Switch each "computer-use agent" in the material below to "desktop agent", and reproduce all the lines with nothing else changed.

* * * * * * * * *

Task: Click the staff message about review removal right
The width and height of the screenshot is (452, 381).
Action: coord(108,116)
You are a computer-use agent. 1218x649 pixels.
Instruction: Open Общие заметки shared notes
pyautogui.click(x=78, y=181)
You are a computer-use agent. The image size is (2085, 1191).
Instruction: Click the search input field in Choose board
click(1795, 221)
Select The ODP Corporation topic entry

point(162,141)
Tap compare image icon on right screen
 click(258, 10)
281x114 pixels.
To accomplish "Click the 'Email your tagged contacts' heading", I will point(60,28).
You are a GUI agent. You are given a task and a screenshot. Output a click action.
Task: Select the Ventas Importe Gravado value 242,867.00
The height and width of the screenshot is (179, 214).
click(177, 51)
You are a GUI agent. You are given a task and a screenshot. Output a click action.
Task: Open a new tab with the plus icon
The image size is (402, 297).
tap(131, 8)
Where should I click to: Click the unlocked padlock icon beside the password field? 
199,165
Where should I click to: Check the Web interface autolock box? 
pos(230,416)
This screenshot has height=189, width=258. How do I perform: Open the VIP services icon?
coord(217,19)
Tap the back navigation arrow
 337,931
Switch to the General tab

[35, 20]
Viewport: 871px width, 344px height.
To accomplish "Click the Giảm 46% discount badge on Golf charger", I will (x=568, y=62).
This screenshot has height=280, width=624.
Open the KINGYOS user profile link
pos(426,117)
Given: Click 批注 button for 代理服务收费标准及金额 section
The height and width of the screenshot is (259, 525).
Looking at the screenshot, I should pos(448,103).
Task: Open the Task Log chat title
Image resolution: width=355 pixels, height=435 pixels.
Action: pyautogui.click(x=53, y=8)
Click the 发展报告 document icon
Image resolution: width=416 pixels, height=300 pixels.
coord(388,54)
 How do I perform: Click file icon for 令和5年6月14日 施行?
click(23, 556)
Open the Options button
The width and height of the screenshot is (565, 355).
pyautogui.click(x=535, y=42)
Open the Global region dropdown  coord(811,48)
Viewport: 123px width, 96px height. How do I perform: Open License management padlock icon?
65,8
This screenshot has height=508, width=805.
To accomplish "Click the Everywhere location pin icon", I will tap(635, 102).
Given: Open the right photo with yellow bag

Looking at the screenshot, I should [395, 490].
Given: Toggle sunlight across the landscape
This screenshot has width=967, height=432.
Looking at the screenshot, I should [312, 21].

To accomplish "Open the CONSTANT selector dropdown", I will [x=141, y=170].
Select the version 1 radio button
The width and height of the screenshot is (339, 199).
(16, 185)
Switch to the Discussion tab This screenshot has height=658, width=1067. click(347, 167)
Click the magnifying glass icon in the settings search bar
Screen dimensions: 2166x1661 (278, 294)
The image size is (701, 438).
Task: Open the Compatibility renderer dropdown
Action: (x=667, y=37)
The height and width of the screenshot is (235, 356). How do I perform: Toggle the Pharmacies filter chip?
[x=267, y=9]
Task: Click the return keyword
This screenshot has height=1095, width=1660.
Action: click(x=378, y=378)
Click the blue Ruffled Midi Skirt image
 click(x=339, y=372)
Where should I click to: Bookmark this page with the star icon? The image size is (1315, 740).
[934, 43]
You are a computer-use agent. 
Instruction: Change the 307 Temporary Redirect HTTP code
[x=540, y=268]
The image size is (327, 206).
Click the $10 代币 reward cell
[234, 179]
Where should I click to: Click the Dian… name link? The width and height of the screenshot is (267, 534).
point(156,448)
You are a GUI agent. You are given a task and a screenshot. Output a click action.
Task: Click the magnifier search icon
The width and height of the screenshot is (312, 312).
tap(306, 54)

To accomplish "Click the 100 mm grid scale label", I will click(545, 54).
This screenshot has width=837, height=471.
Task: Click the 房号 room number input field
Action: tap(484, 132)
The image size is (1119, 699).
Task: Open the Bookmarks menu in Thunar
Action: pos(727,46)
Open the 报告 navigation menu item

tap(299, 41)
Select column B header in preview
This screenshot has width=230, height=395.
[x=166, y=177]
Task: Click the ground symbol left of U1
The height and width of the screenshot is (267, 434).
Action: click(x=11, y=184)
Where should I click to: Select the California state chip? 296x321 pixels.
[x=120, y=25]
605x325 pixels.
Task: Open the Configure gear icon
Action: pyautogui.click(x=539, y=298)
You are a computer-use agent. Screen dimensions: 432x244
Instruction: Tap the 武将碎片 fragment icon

* * * * * * * * *

* _RESPONSE_:
Task: Click the staff message about review removal right
The width and height of the screenshot is (452, 381).
Action: coord(108,116)
You are a desktop agent. 1218x649 pixels.
Instruction: Open Общие заметки shared notes
pyautogui.click(x=78, y=181)
You are a desktop agent. The image size is (2085, 1191).
Instruction: Click the search input field in Choose board
click(1795, 221)
Select The ODP Corporation topic entry

point(162,141)
Tap compare image icon on right screen
 click(258, 10)
281x114 pixels.
To accomplish "Click the 'Email your tagged contacts' heading", I will point(60,28).
You are a GUI agent. You are given a task and a screenshot. Output a click action.
Task: Select the Ventas Importe Gravado value 242,867.00
The height and width of the screenshot is (179, 214).
click(177, 51)
You are a GUI agent. You are given a task and a screenshot. Output a click action.
Task: Open a new tab with the plus icon
The image size is (402, 297).
tap(131, 8)
Where should I click to: Click the unlocked padlock icon beside the password field? 
199,165
Where should I click to: Check the Web interface autolock box? 
pos(230,416)
This screenshot has height=189, width=258. How do I perform: Open the VIP services icon?
coord(217,19)
Tap the back navigation arrow
 337,931
Switch to the General tab

[35, 20]
Viewport: 871px width, 344px height.
To accomplish "Click the Giảm 46% discount badge on Golf charger", I will (x=568, y=62).
This screenshot has height=280, width=624.
Open the KINGYOS user profile link
pos(426,117)
Given: Click 批注 button for 代理服务收费标准及金额 section
The height and width of the screenshot is (259, 525).
Looking at the screenshot, I should pos(448,103).
Task: Open the Task Log chat title
Image resolution: width=355 pixels, height=435 pixels.
Action: pyautogui.click(x=53, y=8)
Click the 发展报告 document icon
Image resolution: width=416 pixels, height=300 pixels.
coord(388,54)
 How do I perform: Click file icon for 令和5年6月14日 施行?
click(23, 556)
Open the Options button
The width and height of the screenshot is (565, 355).
pyautogui.click(x=535, y=42)
Open the Global region dropdown  coord(811,48)
Viewport: 123px width, 96px height. How do I perform: Open License management padlock icon?
65,8
This screenshot has height=508, width=805.
To accomplish "Click the Everywhere location pin icon", I will tap(635, 102).
Given: Open the right photo with yellow bag

Looking at the screenshot, I should [395, 490].
Given: Toggle sunlight across the landscape
This screenshot has width=967, height=432.
Looking at the screenshot, I should [312, 21].

To accomplish "Open the CONSTANT selector dropdown", I will [x=141, y=170].
Select the version 1 radio button
The width and height of the screenshot is (339, 199).
(16, 185)
Switch to the Discussion tab This screenshot has height=658, width=1067. click(347, 167)
Click the magnifying glass icon in the settings search bar
Screen dimensions: 2166x1661 (278, 294)
The image size is (701, 438).
Task: Open the Compatibility renderer dropdown
Action: (x=667, y=37)
The height and width of the screenshot is (235, 356). How do I perform: Toggle the Pharmacies filter chip?
[x=267, y=9]
Task: Click the return keyword
This screenshot has height=1095, width=1660.
Action: click(x=378, y=378)
Click the blue Ruffled Midi Skirt image
 click(x=339, y=372)
Where should I click to: Bookmark this page with the star icon? The image size is (1315, 740).
[934, 43]
You are a desktop agent. 
Instruction: Change the 307 Temporary Redirect HTTP code
[x=540, y=268]
The image size is (327, 206).
Click the $10 代币 reward cell
[234, 179]
Where should I click to: Click the Dian… name link? The width and height of the screenshot is (267, 534).
point(156,448)
You are a GUI agent. You are given a task and a screenshot. Output a click action.
Task: Click the magnifier search icon
The width and height of the screenshot is (312, 312).
tap(306, 54)

To accomplish "Click the 100 mm grid scale label", I will click(545, 54).
This screenshot has width=837, height=471.
Task: Click the 房号 room number input field
Action: tap(484, 132)
The image size is (1119, 699).
Task: Open the Bookmarks menu in Thunar
Action: pos(727,46)
Open the 报告 navigation menu item

tap(299, 41)
Select column B header in preview
This screenshot has width=230, height=395.
[x=166, y=177]
Task: Click the ground symbol left of U1
The height and width of the screenshot is (267, 434).
Action: click(x=11, y=184)
Where should I click to: Select the California state chip? 296x321 pixels.
[x=120, y=25]
605x325 pixels.
Task: Open the Configure gear icon
Action: pyautogui.click(x=539, y=298)
You are a desktop agent. Screen dimensions: 432x244
Instruction: Tap the 武将碎片 fragment icon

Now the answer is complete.